→ **AIM OF THE EXERCISE**
Output word for word the lines from the one with "Click the installation progress bar" to the final line of the data, both ends included, but skip the pictures.

→ **DATA TO PROCESS**
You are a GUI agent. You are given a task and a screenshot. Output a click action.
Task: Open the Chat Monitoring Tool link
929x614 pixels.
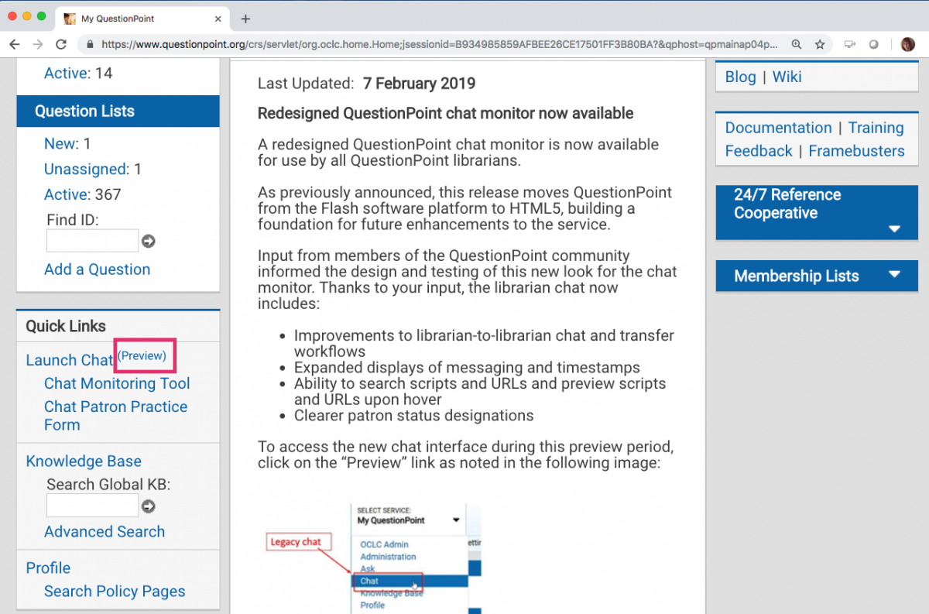117,383

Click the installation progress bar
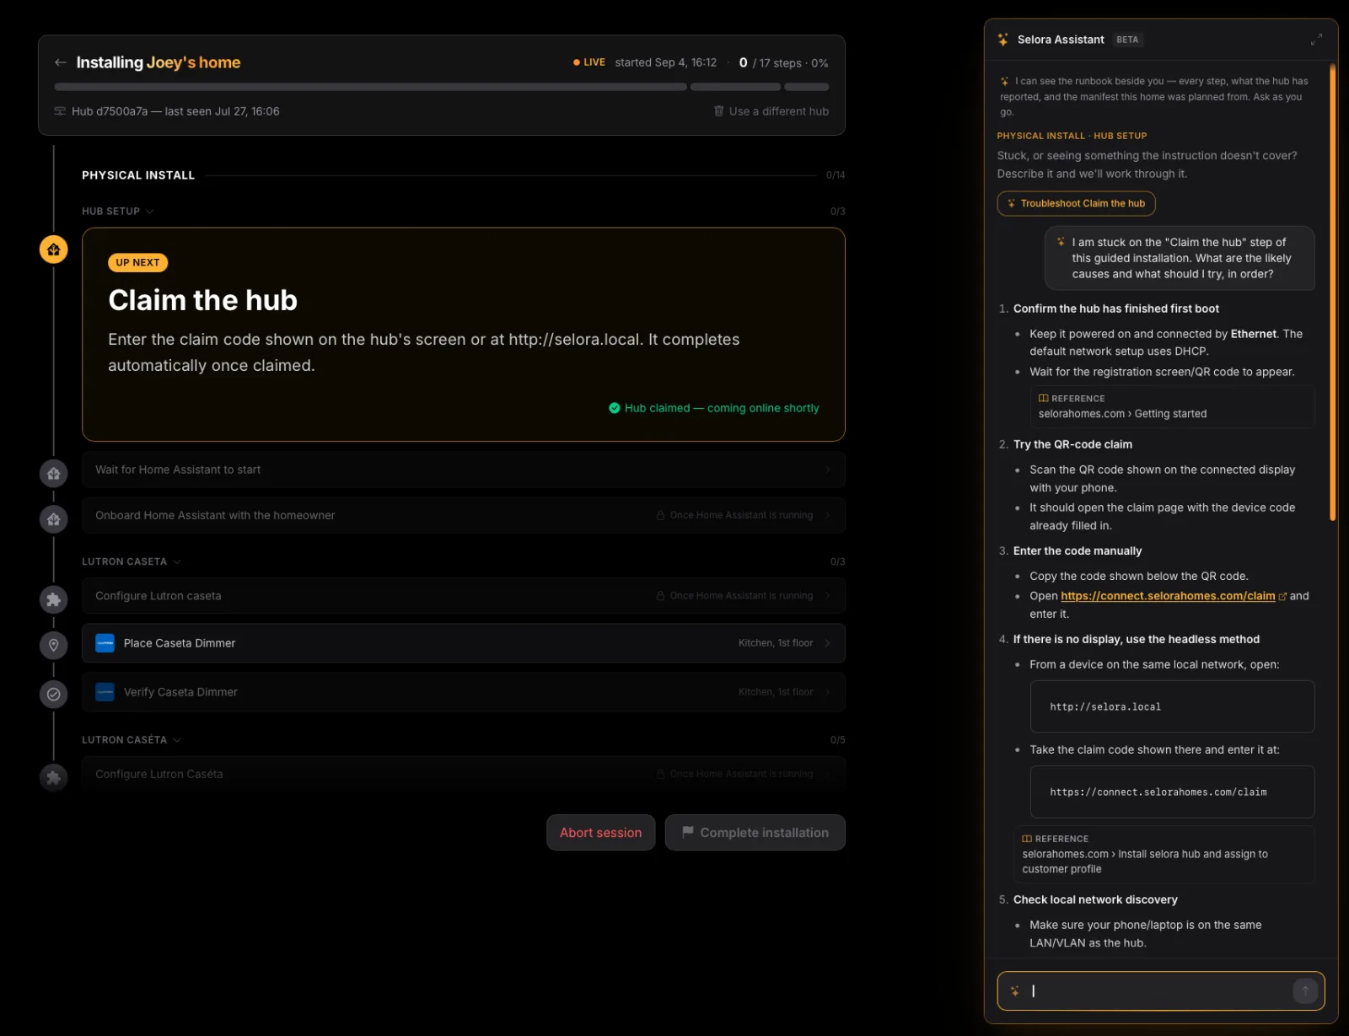[x=442, y=87]
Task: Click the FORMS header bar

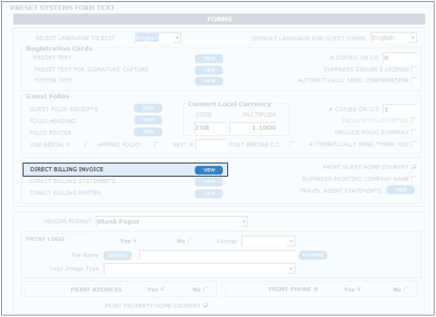Action: click(219, 19)
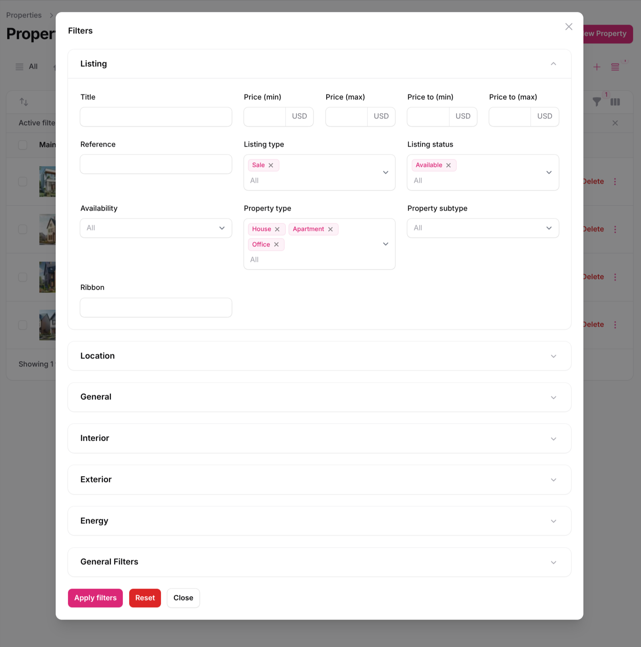This screenshot has height=647, width=641.
Task: Remove the House property type tag
Action: point(277,229)
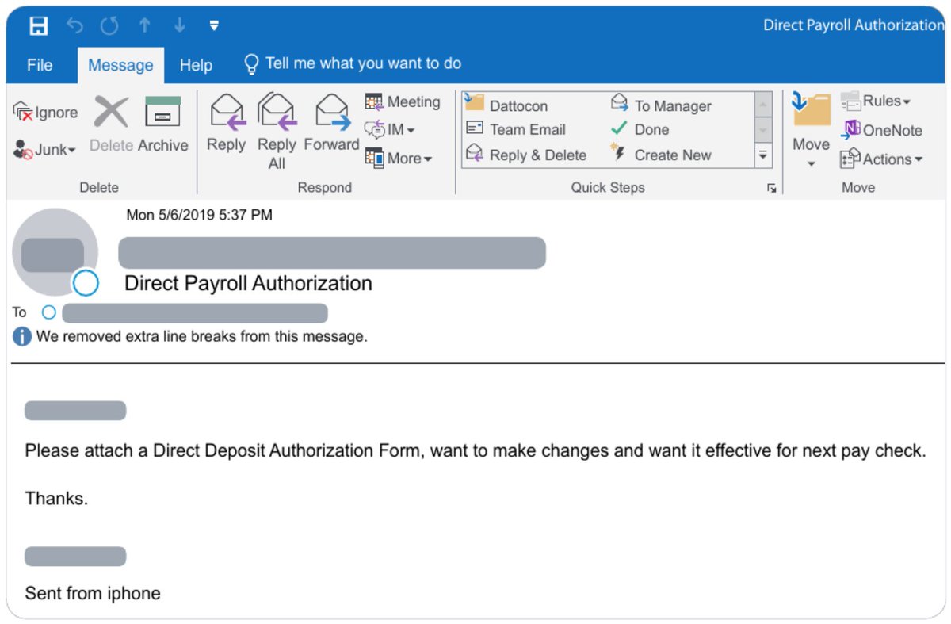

→ **WRITTEN SOLUTION**
Click the installation progress bar
[x=442, y=87]
Task: Click the FORMS header bar

Action: click(219, 19)
This screenshot has height=647, width=641.
Task: Remove the House property type tag
Action: point(277,229)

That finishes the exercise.